Questions à traiter →
1. Résumez en deux phrases l'article sur Analia Kalinec.
2. Rédigez la suite de l'article sur Analia Kalinec, à partir de sa dernière phrase.

Le discours du président Javier Milei relativement à la dictature argentine ne déplaît pas qu’aux familles de victimes, et Analia Kalinec se fait un devoir de le signaler haut et fort.

« Ce gouvernement rétrograde veut nous faire revenir à l’âge de pierre », note la femme de 44 ans, qui est la fille d’un policier ayant joué un rôle très actif dans la répression.

PHOTO MARC THIBODEAU, LA PRESSE

Analia Kalinec, fille d’Eduardo Kalinec, ex-policier condamné pour plus d’une centaine de crimes violents commis entre 1976 et 1979.

Les procédures judiciaires ciblant Eduardo Kalinec ont révélé qu’il faisait partie d’une cellule chargée d’interroger et de torturer sans pitié les personnes arrêtées, parfois pendant des mois, avant de les assassiner.

Plus d’une centaine de crimes violents commis entre 1976 et 1979 lui ont été reprochés avant sa condamnation à la prison.

Enregistrements →
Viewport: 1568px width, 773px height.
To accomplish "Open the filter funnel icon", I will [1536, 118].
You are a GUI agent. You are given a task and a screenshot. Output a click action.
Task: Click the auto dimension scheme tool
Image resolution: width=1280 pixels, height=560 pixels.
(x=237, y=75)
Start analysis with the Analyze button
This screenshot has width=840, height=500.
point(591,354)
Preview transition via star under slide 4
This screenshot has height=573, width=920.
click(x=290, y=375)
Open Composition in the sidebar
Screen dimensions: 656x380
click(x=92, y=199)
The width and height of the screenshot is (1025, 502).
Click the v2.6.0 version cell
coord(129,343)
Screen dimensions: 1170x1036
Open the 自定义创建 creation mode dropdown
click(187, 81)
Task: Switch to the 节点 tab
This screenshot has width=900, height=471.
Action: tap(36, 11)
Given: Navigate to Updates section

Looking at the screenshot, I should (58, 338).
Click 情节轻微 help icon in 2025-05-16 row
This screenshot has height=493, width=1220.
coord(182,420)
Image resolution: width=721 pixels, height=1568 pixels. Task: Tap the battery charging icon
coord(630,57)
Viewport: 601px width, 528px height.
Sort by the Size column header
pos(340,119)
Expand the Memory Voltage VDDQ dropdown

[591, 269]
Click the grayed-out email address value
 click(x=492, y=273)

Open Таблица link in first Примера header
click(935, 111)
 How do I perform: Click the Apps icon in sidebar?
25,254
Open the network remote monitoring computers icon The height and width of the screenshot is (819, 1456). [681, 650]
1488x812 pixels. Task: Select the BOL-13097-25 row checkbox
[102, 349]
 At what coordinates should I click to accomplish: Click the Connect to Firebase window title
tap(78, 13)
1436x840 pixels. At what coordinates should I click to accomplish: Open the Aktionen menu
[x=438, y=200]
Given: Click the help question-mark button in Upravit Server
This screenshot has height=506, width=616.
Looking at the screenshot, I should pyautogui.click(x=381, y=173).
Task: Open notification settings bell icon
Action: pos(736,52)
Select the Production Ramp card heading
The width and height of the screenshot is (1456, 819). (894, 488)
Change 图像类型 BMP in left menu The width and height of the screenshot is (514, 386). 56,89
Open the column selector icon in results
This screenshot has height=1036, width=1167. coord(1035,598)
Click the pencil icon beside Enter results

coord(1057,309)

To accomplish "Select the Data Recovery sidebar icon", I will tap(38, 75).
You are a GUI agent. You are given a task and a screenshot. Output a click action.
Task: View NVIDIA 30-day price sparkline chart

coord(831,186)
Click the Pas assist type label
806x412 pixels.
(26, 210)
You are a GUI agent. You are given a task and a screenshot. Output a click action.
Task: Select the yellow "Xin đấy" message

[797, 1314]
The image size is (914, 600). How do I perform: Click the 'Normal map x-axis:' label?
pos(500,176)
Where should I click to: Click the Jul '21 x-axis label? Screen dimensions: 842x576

Vos réponses rédigées →
1. Analia Kalinec, 44 ans, dénonce le discours du président Javier Milei sur la dictature argentine et affirme que ce gouvernement rétrograde veut faire revenir le pays à l'âge de pierre. Elle est la fille d'Eduardo Kalinec, un ex-policier qui appartenait à une cellule chargée d'interroger, de torturer puis d'assassiner des personnes arrêtées, et qui a été condamné à la prison pour plus d'une centaine de crimes violents commis entre 1976 et 1979.

2.
À la maison, l’homme ne laissait rien transparaître de la nature exacte de ses activités, note Mme Kalinec, qui se souvient d’une enfance heureuse dans une famille aimante.

30 000

Nombre de desaparecidos, personnes disparues ou tuées, selon plusieurs organisations de défense des droits de la personne

PHOTO FOURNIE PAR ANALIA KALINEC

Analia, jeune, en compagnie de son père

« On voyait mon père comme quelqu’un de très fort, de tout-puissant, qui veillait sur tout. Il y avait Dieu et il y avait mon père », relate l’Argentine en entrevue à Buenos Aires dans un parc adjacent à l’école où elle travaille.

Comme nombre d’enfants élevés dans les milieux policiers et militaires, Analia Kalinec n’était pas consciente de la gravité des crimes commis au nom de la dictature et croyait que leurs actions visaient légitimement à protéger le pays contre des forces d’extrême gauche.

Lorsque son père a été arrêté et incarcéré en 2005, elle a continué à penser, comme ses trois sœurs, qu’il était un homme de bien et le visitait en prison. Sa mère encourageait les enfants à penser qu’il était victime d’une cabale injuste.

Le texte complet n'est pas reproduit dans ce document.